Optimization Of Extraction System For Soybean Isoflavone And Construction Of Silencing Expression Vector For Soybean Flavanone 3-Hydroxylase Gene (F3H)

In natural conditions, isoflavones can protect the soybean from the pathogenic microorganisms to grow well, and due to its bitter taste, the soybean is less grazed by herbivores.In application, it plays an important role in the body's health and disease treatment.In the study, we established a optimized system of extracting soybean isoflavone by ultrasonic wave for the first time,using the ultrasonic method to extract and the three-wave length UV spectrophotometry method determinated by Ju XY to determine.With selecting ethanol as solvent, single element effect test to extraction ratio of soybean was conducted under four factors, namely, concentration of ethanol, extraction time, ratio of material to solvent and ultrasonic power. Based on single element effect test, using L9(34) orthogonal table analyzed the influence of these factors to extraction content of soybean isoflavone.
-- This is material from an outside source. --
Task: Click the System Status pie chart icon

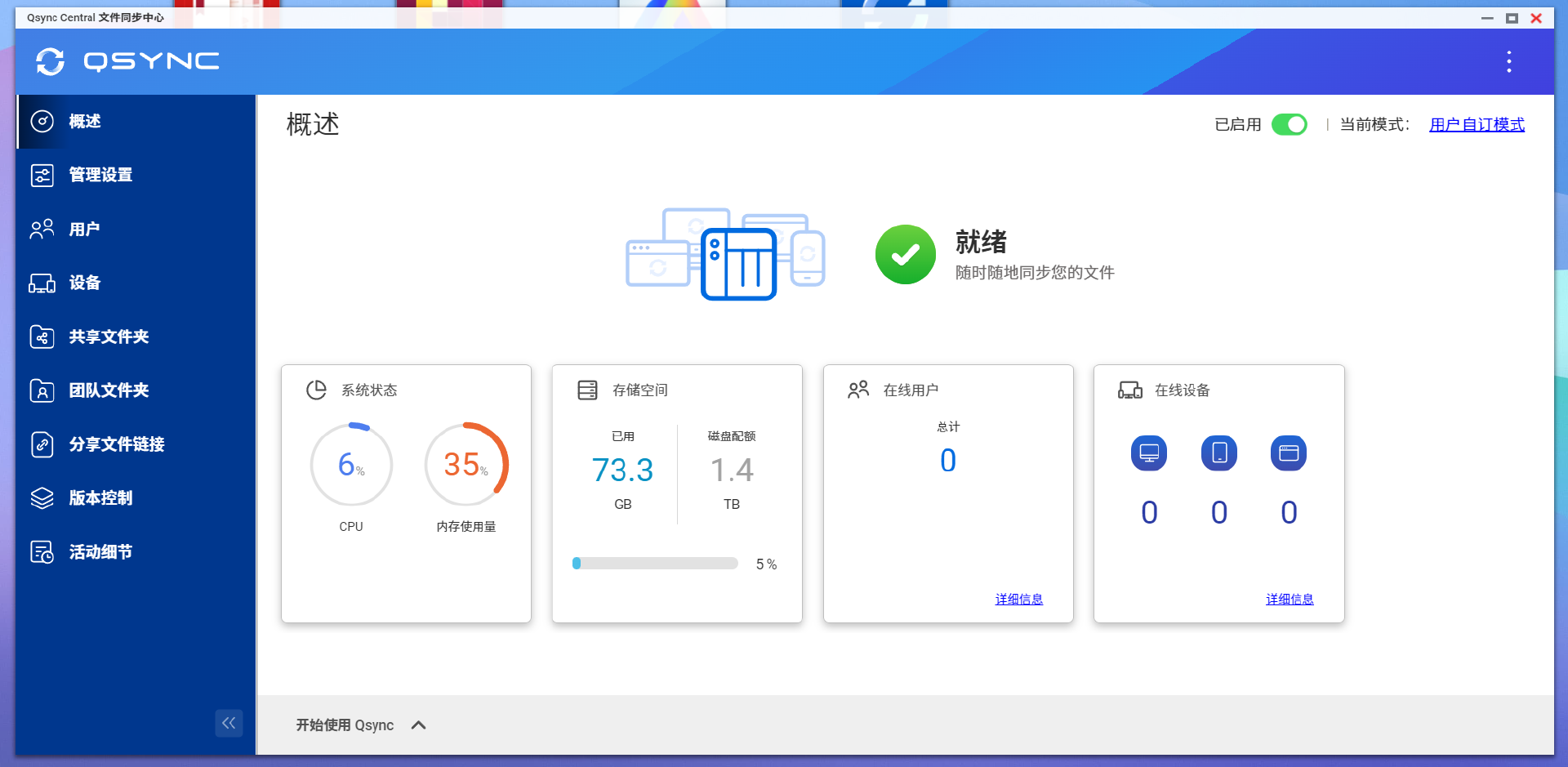Action: click(316, 390)
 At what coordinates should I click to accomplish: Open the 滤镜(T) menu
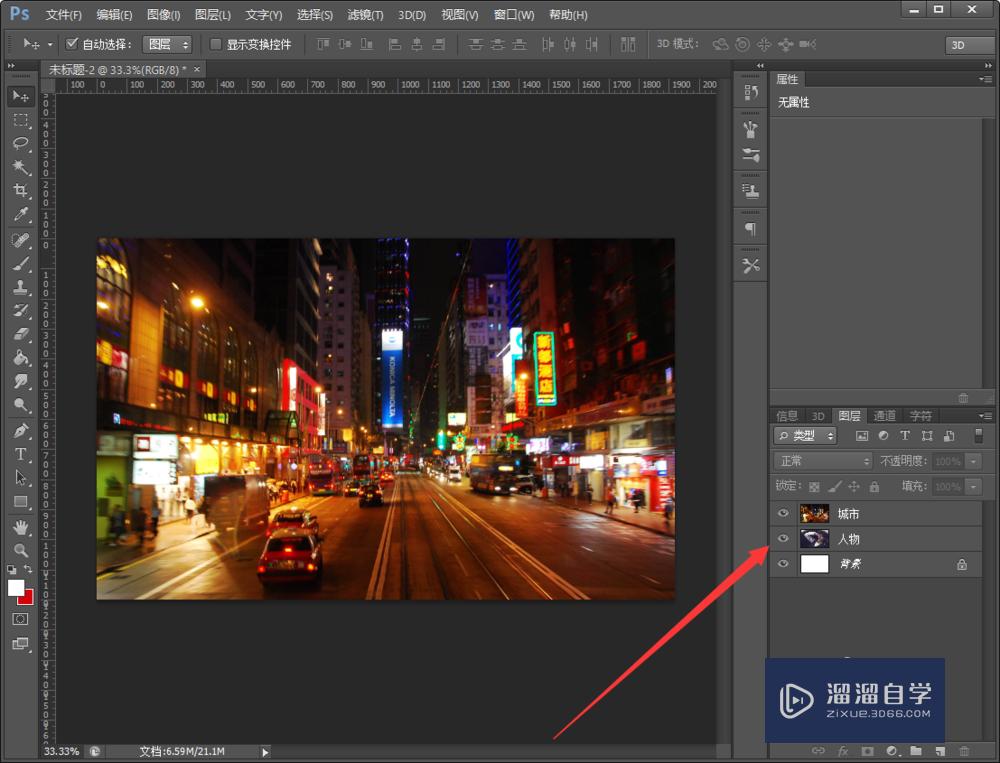coord(364,15)
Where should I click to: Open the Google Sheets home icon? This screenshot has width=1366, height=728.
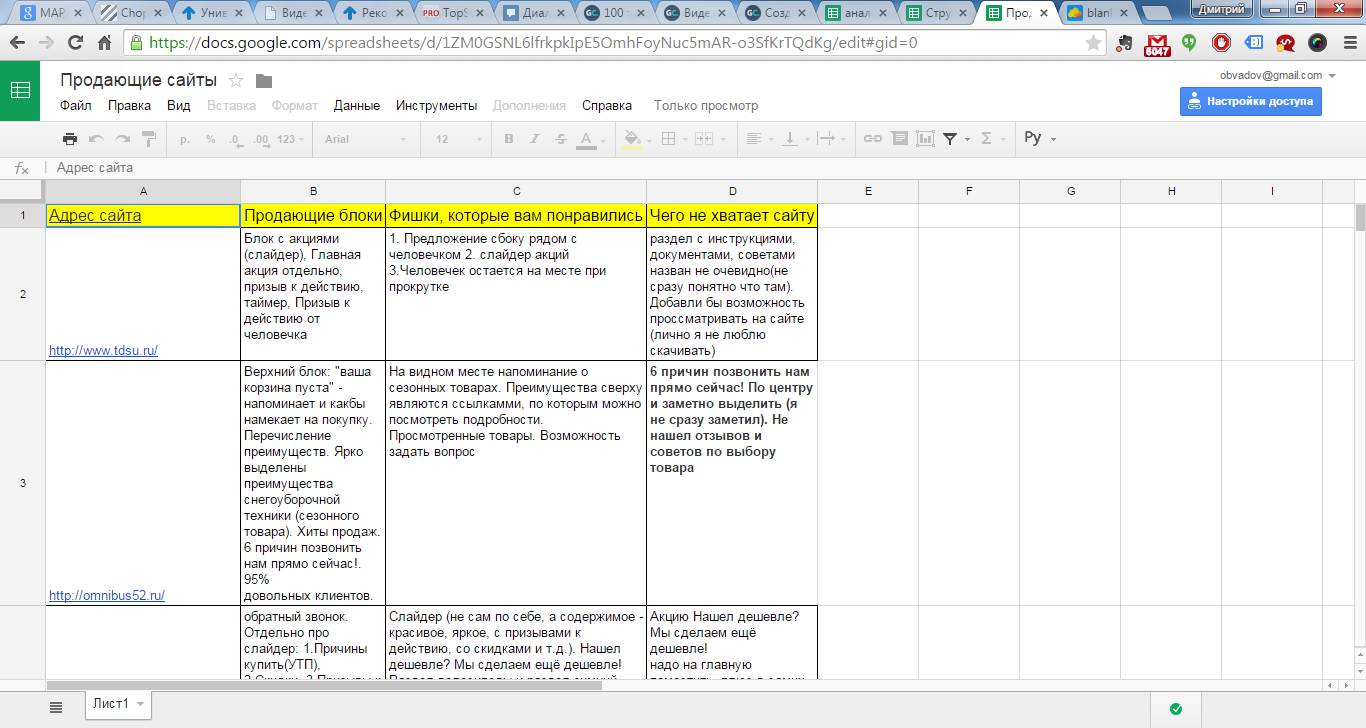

Finally, the optimal condition was that:concentration of ethanol 50%, extraction time 30min, ratio of material to solvent 1:20, ultrasonic power 100W; The relative standard deviation (RSD) was 1.7%, average recovery of recovery test was 95.0%, recovery rate between 95% and 105%, and the coefficient of variation was 4.00%. All above showed that the method was feasible.Soybean isoflavone content of 24 varieties were determined by the optimized system. We found that:soybean isoflavone content ranged from 0.11% to 0.31%, and changed significantly. In All species, the highest isoflavone content was in cultivar Jilin 32, lowest in Dongnong 42 and Dong 163;The results from the two methods showed that compared to high performance liquid chromatography (HPLC), the three wavelength method was more accurate. We could choose cultivar Jilin 32, the isoflavone content of which was the highest, as the experimental material in the next test;According to the flavanone 3-hydroxylase (F3H) cDNA sequence from NCBI database(GeneBank:AF 198451), we choosed 547bp fragment from 23-569bp of F3H gene to construct a sense plant expression vector pBI121-F3H-antisense-Q and pBI121-F3H-antisense-B and RNA interference plant expression vector pBI121-F3H-RNAi. The promoter of RNA interference plant expression vector pBI121-F3H-RNAi was CaMV35S promoter, CHS8 intron located between sense and antisense fragment, including NOS as a terminator.